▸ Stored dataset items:
-- Opening Marker --

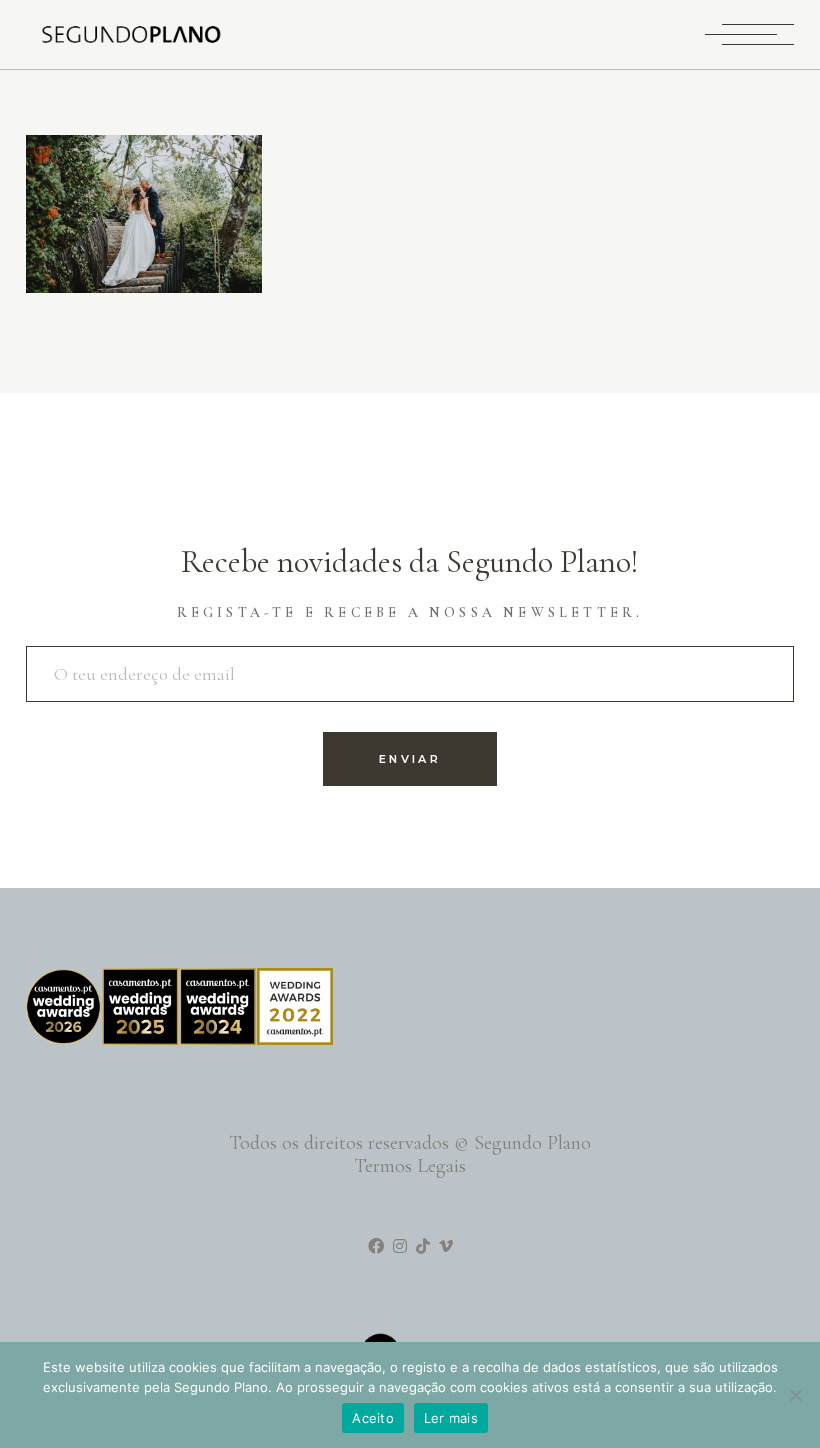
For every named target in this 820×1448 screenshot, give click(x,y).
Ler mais (451, 1418)
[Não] (795, 1395)
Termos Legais (410, 1166)
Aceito (373, 1418)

-- Closing Marker --

▸ EXERCISE DIRECTIONS: In your answer, repeat all the entries exactly, but leave out the pictures.

▸ EXERCISE ANSWER:
For every named target in this 820×1448 screenshot, give click(x,y).
Ler mais (451, 1418)
[Não] (795, 1395)
Termos Legais (410, 1166)
Aceito (373, 1418)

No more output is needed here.